● **Problems and tasks**:
a – In the footings section, what width and depth are given for standardized residential exterior footings?
b – Shorten the paragraph of the footings section that begins "The next basic takeoff" and keep its main facts.
c – From the footings section, quote the part that opens with the words containing "62’ ÷ 2 = 31" and closes with "measure their length.".

● **Supplied passage**:
+---+

The numbers calculated from the graphics in Figure 5-27 and Figure 5-28 will be entered in the BasicInfo tab, as shown in Figure 5-30.

Back to the Top

## Footings Section

The next basic takeoff to be completed will be the footing section. There are two distinct styles of footing; exterior wall footings and the interior grade footing.

### Step 01: Measure the Exterior Wall Footings

Calculate the width, height, and length of the exterior wall footings. This is more complicated than it seems.

• Exterior wall footings are usually built to a specific standard.
• Residential buildings likely have standardized exterior footings that are16” wide and 8” deep (Figure 5-33).
• Because these footings have the added dimension of width, they must be calculated to account for overlap between any corners. Failing to do so will result in inaccurate footing estimates because the square area of each corner will have the lineal feet measurement counted twice.

#### Methods for Calculating Footings

This guide will offer two different methods for calculating the length of concrete footings. Examples for each method will be demonstrated using Figure 5-34.

#### Method 01: Averaging the exterior and interior dimensions.

1. Measure both the exterior dimensions and interior dimensions of the footings.
2. Add both dimensions together and divide in half to find the average length. This is the estimated length of the footing.

(Exterior Dimension + Interior Dimension) ÷ 2 = Average Lineal Feet

Examples

• The leftmost footing in Figure 5-34 has an exterior length of 32’ and an interior length of 30’.

(Exterior Dimension + Interior Dimension) ÷ 2 = Average Lineal Feet

(32’ + 30’) ÷ 2 = Average Lineal Feet

62’ ÷ 2 = 31 Lineal Feet

• The topmost footing in Figure 5-34 has an exterior length of 36’8” and an interior length of 34’.

(36’-8” + 34’) ÷ 2 = Average Lineal Feet

70’-8” ÷ 2 = 35’-4” Lineal Feet

• The total lineal feet for these two footings would be 66’-4” using this method.

#### Method 02: Break the footings into individual pieces using Bluebeam and measure their length.

+---+

● **Dataset extract**:
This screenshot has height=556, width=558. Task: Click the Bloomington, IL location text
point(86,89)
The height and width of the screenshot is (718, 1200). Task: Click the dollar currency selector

+---+

● **Results in order**:
a – 16” wide and 8” deep.

b – The footing section is the next takeoff. It covers two styles: exterior wall footings and interior grade footings.

c –
62’ ÷ 2 = 31 Lineal Feet

• The topmost footing in Figure 5-34 has an exterior length of 36’8” and an interior length of 34’.

(36’-8” + 34’) ÷ 2 = Average Lineal Feet

70’-8” ÷ 2 = 35’-4” Lineal Feet

• The total lineal feet for these two footings would be 66’-4” using this method.

#### Method 02: Break the footings into individual pieces using Bluebeam and measure their length.